Il cane Snoop
in foto: Il cane Snoop

Sabato scorso, il 25 gennaio, una signora di cinquantasette anni di origini tedesche che vive in Italia con la sua famiglia, dopo un periodo di tre mesi trascorso in Germania per assistere una parente gravemente malata, sarebbe dovuta tornare a casa sua in Sicilia. La donna aveva prenotato un volo della compagnia aerea Eurowings che da Amburgo era diretto a Catania, ma non le hanno consentito di salire su quell’aereo. Perché? Se avesse voluto farlo avrebbe dovuto lasciare a terra Snoop, il suo cagnolino. Questo perché, nonostante avesse pagato un biglietto da 55 euro per far viaggiare il cane, la compagnia nega l’imbarco ad animali che pesano più di otto chili. E Snoop, un incrocio tra maltese e shih tzu di 10 anni, dopo il periodo trascorso con la sua padrona in Germania ha raggiunto il peso di circa 10 kg. A denunciare a Fanpage.it quanto accaduto sottolineando come lo staff della compagnia aerea non abbia fatto nulla per tentare di risolvere il problema è stata la figlia della signora, che è ancora bloccata in Germania con il suo cane.

La figlia ha spiegato di conoscere le regole della compagnia aerea – come si legge anche sul sito cani e gatti possono viaggiare solo in cabina in appositi contenitori e, appunto, contenitore e animale non devono pesare più di 8 kg – ma si è lamentata del fatto che nessuno ha fatto nulla per tentare di aiutare sua madre a risolvere il problema. La cinquantasettenne avrebbe anche chiesto di poter pagare una multa, come normalmente si fa con i bagagli che superano il peso consentito, ma che anche questa possibilità le è stata negata. “Mi dispiace ma non è un nostro problema”, le avrebbe ripetuto l’operatore al check in. La signora ha insistito e si è rivolta anche al box informazioni dell’aeroporto tedesco, ma – nonostante l’incredulità degli operatori -nessuno ha potuto aiutarla. L’unica “soluzione” per poter tornare in Italia sabato mattina era quella di lasciare Snoop alla dogana, ma a quel punto l’aereo per Catania era ormai partito. Attualmente, la signora e il suo cagnolino sono quindi ancora in Germania in attesa, forse, di poter prendere un volo della Lufthansa nei prossimi giorni.
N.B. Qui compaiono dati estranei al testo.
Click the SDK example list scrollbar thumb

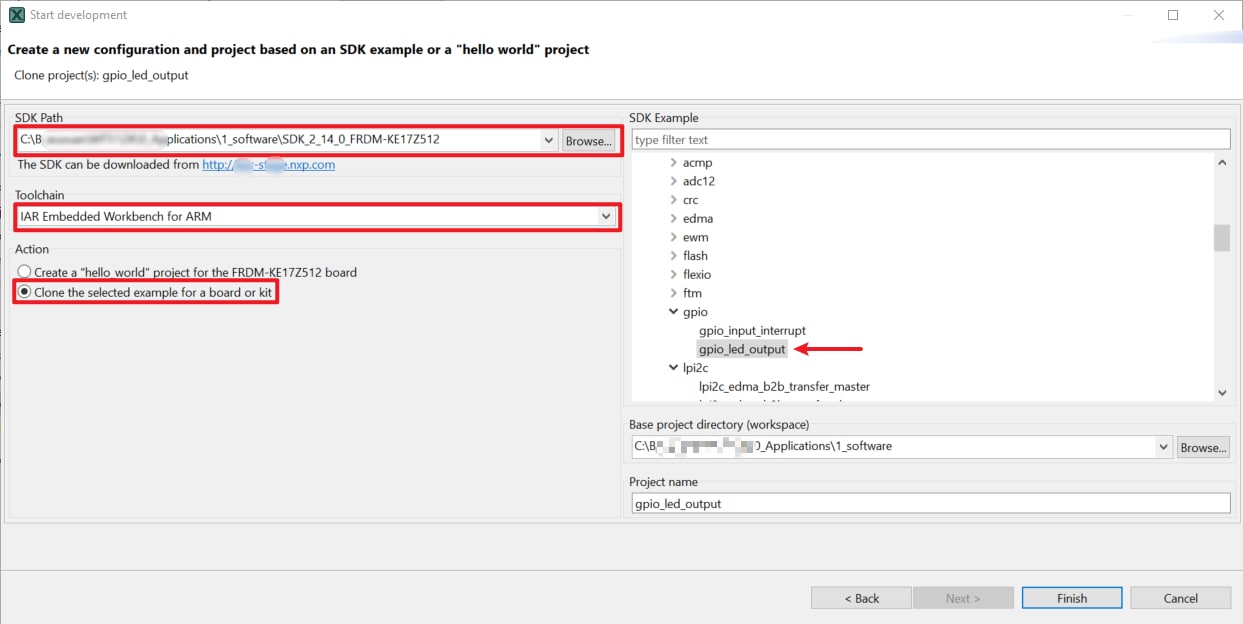click(1221, 238)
La figlia ci ha infatti spiegato di aver contattato, dopo l’accaduto, Eurowings e di aver ricevuto da parte della compagnia aerea le scuse per lo spiacevole episodio e anche la promessa che i due biglietti (quello della passeggera e quello pagato per il trasporto del cane) verranno rimborsati. La stessa compagnia aerea avrebbe consigliato alla donna la “soluzione” Lufthansa (Eurowings è una compagnia low-cost tedesca sussidiaria di Lufthansa), che permette ad animali dal peso superiore a 8 kg di viaggiare nella stiva, per poter tornare a Catania.
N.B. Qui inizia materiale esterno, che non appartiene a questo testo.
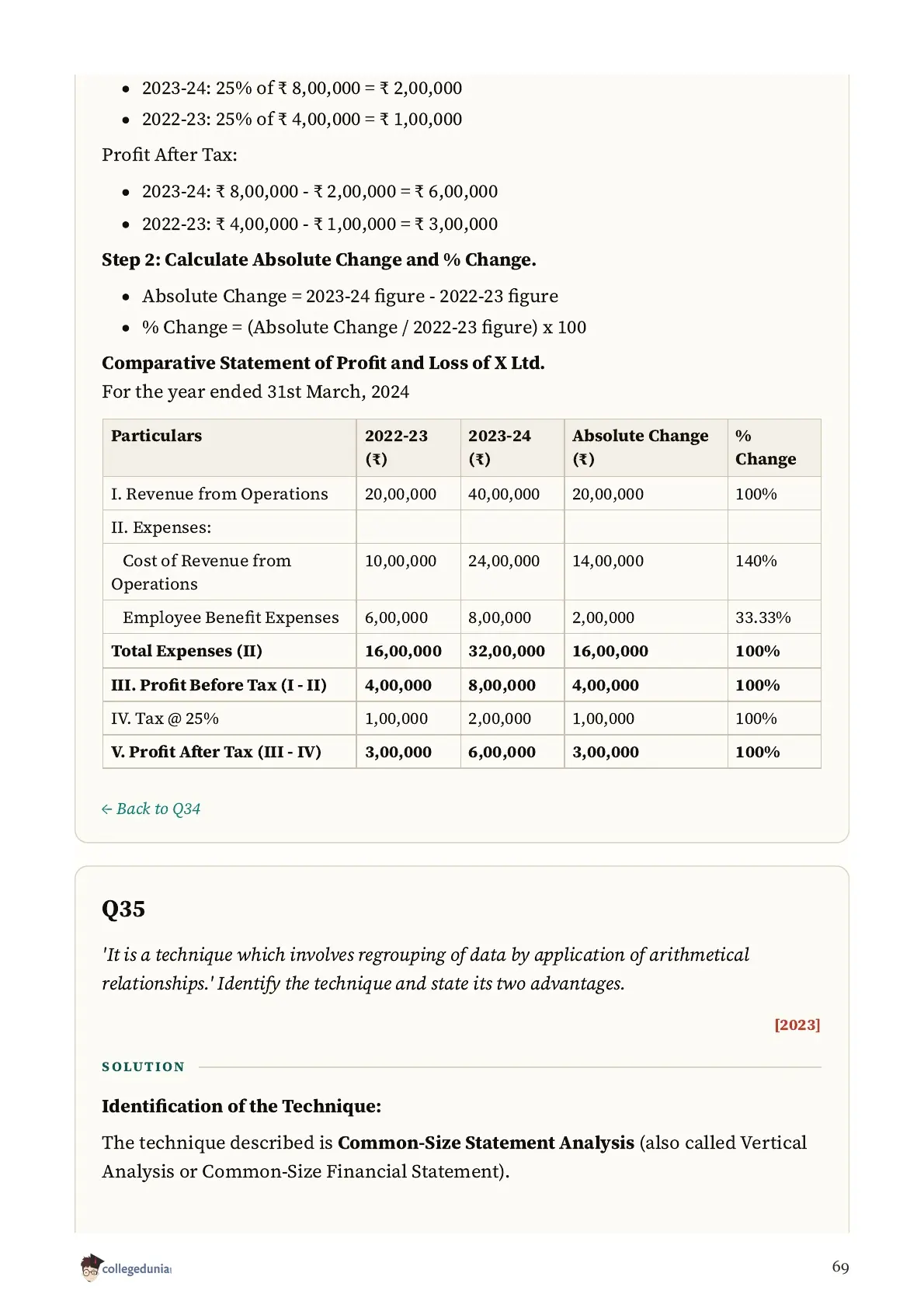Select the Total Expenses (II) row
This screenshot has height=1308, width=924.
(x=462, y=651)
La cosa più assurda di questa vicenda, denuncia ancora la figlia a Fanpage.it, è che nel corso di dieci anni il cagnolino ha sempre viaggiato in aereo, anche con Eurowings: “Il confronto e la domanda, a questo punto, nascono spontanee. Perché se un passeggero dovesse avere chili in più sulla sua valigia si può benissimo pagare una penale e proseguire con il proprio viaggio, e invece, un cane, quindi un essere vivente, per soli 2 chili, dopo che il cane ha pagato un biglietto di 55 euro, non può farlo? Mia madre si trovava da tre mesi in un paese vicino Hannover (ha dovuto affrontare anche un lungo viaggio in treno per raggiungere l’aeroporto di Amburgo) per aiutare la sua famiglia d’origine con seri problemi di salute. Ora era pronta per tornare da suo marito e i suoi figli, ma questo le è stato negato per 2 kg in più”.